#### [Given request]
Pick out every line in the rows below that contains the word "height", and copy each such line in full.

Dataset entries:
══════════

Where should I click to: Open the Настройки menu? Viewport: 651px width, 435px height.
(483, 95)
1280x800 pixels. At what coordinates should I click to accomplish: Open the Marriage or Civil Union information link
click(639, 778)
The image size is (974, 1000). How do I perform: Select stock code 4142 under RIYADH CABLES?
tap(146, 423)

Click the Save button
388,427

══════════

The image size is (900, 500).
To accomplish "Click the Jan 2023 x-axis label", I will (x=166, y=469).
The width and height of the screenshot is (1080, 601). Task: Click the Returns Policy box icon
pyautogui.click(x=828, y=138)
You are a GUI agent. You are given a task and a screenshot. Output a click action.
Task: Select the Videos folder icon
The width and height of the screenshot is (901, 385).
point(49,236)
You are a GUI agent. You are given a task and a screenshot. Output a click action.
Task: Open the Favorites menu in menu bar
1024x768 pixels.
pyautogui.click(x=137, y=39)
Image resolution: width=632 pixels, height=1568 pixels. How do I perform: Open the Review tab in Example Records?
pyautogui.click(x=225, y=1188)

══════════

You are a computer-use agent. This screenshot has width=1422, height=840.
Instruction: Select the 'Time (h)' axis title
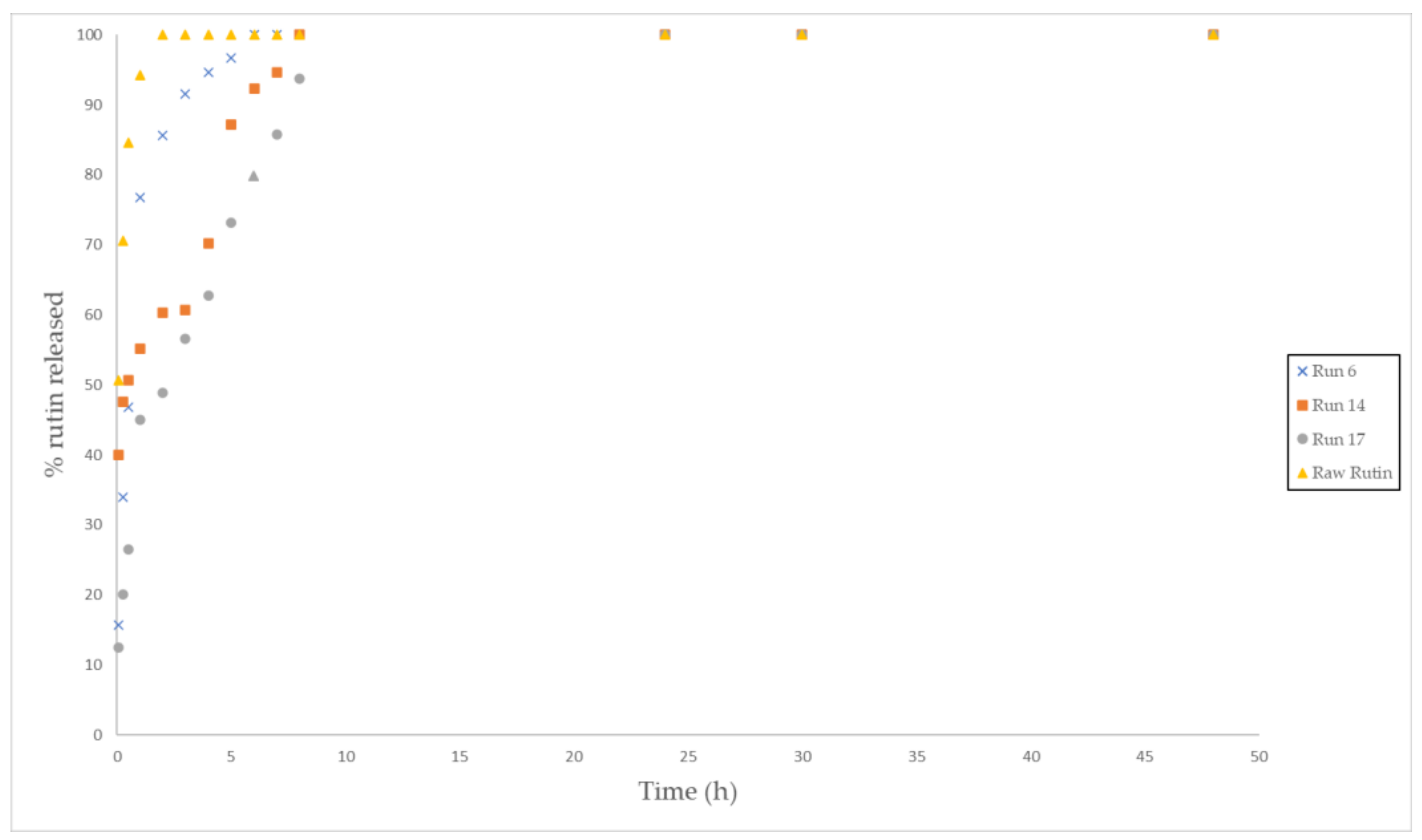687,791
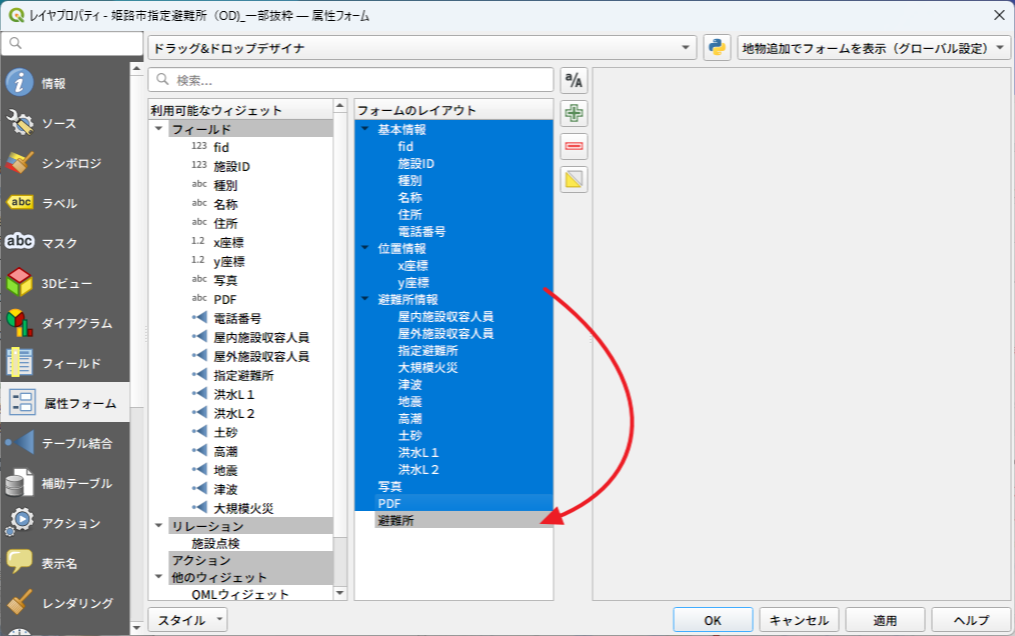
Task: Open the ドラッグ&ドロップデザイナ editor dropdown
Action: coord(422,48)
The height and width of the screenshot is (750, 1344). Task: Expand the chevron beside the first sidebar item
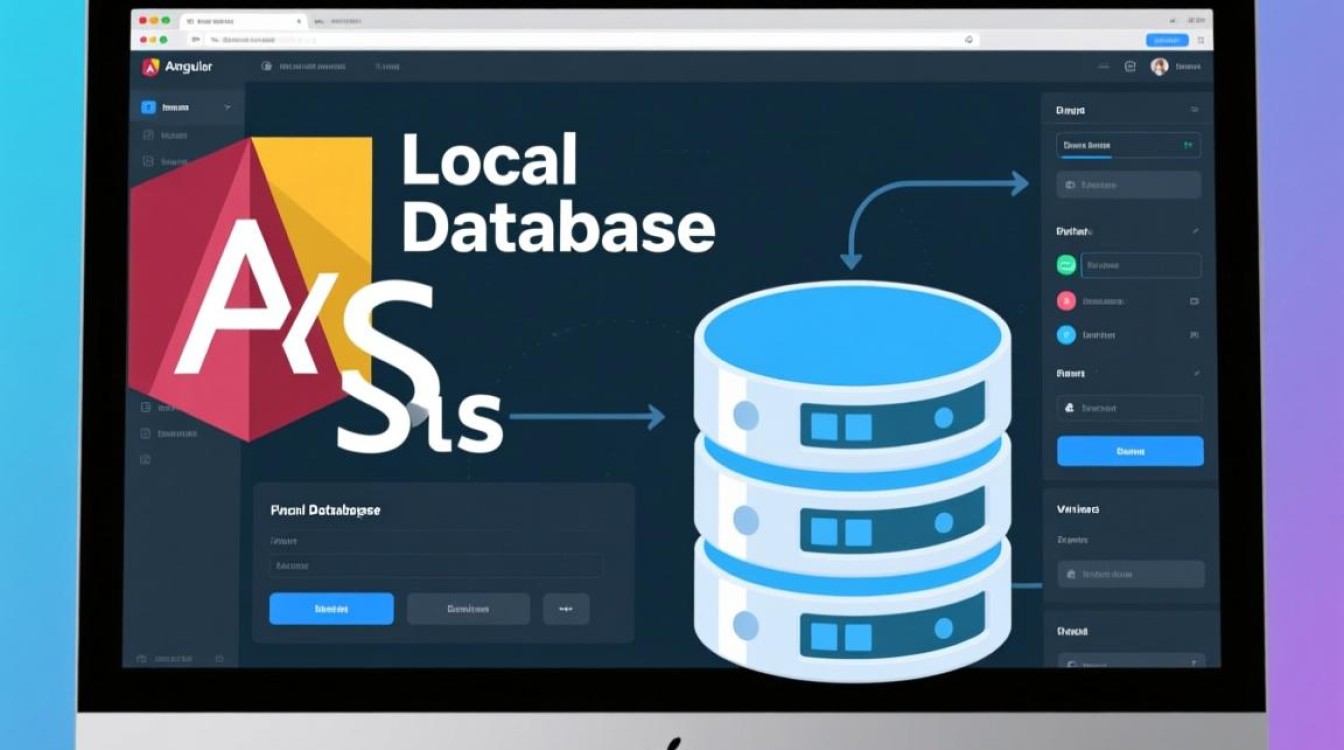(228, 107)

══════════

#### [Exercise output]
Where should I click to: Open the Настройки menu? Viewport: 651px width, 435px height.
The width and height of the screenshot is (1080, 601). Task: Click the Returns Policy box icon
The width and height of the screenshot is (901, 385).
Image resolution: width=632 pixels, height=1568 pixels. How do I perform: Open the Review tab in Example Records?
You are a computer-use agent. This screenshot has width=1422, height=840.
The height and width of the screenshot is (750, 1344). Task: Expand the chevron beside the first sidebar item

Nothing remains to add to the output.